» **What you need to do**
In the listing below, locate the lines bearing the word "dimensions". Copy every one of them.

• • • •

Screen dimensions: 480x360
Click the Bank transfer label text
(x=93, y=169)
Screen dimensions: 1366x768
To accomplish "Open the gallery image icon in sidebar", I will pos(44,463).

• • • •

» **Answer space**
Screen dimensions: 480x360
Screen dimensions: 1366x768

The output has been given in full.